*SELECTED EXCERPT*.
++++
The Basics
Managing local traffic is a major concern for residents. According to the 2015 Community Attitudes Survey, half are dissatisfied with the amount of congestion, and one in four is dissatisfied with the condition of Delaware streets.  Moving Delaware Forward is City Council’s vision to take care of the basics and allow our transportation system to keep pace with a growing city.

City of Delaware Engineer Bill Ferrigno discusses transportation issues.  Video 1: The Point, a bypass, truck traffic and more Video 2: The City’s vision for local street resurfacing

View Citywide Pavement Condition Ratings
Transportation Planning 1996-2016
View Priority Projects
Moving Delaware Forward FAQs
Moving Delaware Forward Priority Projects
Comment on Moving Delaware Forward

The Plan
Street maintenance and resurfacing:  In an average year, we resurface a little over 1 mile of local streets.  At this rate the majority of streets will deteriorate to an unacceptable condition long before being included in a resurfacing program. Moving Delaware Forward will quadruple the amount of dollars allocated to resurfacing neighborhood streets. Residents surveyed also said traffic signal timing is an issue; the plan calls for optimizing timing, and increasing parking capacity.
++++
*EXERCISE REQUIREMENTS*.
(a) Reproduce, word for word, the part of the Moving Delaware Forward page that opens with the words containing "City of Delaware" and closes with "increasing parking capacity.".
(b) Extend the Moving Delaware Forward page with the section that would come next, picking up after its final sentence.
The material after this point is unrelated to the Moving Delaware Forward page.

*EXERCISE DATA*.
++++
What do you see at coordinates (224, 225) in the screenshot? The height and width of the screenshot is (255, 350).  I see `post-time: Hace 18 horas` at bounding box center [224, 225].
++++
*WRITTEN RESPONSES*.
(a)
City of Delaware Engineer Bill Ferrigno discusses transportation issues.  Video 1: The Point, a bypass, truck traffic and more Video 2: The City’s vision for local street resurfacing

View Citywide Pavement Condition Ratings
Transportation Planning 1996-2016
View Priority Projects
Moving Delaware Forward FAQs
Moving Delaware Forward Priority Projects
Comment on Moving Delaware Forward

The Plan
Street maintenance and resurfacing:  In an average year, we resurface a little over 1 mile of local streets.  At this rate the majority of streets will deteriorate to an unacceptable condition long before being included in a resurfacing program. Moving Delaware Forward will quadruple the amount of dollars allocated to resurfacing neighborhood streets. Residents surveyed also said traffic signal timing is an issue; the plan calls for optimizing timing, and increasing parking capacity.

(b)
Transportation improvements: Proposed are projects that reduce congestion and improve the overall efficiency of our street network. City Council, with community input, has identified priority projects out of more than 50.

What’s Ahead
Our ability to maintain the current transportation system is not sustainable given funding levels.  City Council is proposing an income tax increase to pay for Moving Delaware Forward. Our income tax rate would increase 0.15-percent, from 1.85 percent to 2.0 percent. For a family household income of $50,000 a year, the new rate would cost about $75 additionally per year, or roughly $6 per month. The additional  tax would generate about $2.2 million annually and be combined with what already is being spent on transportation – about $1,920,000 per year – for a total amount of $4,120,000.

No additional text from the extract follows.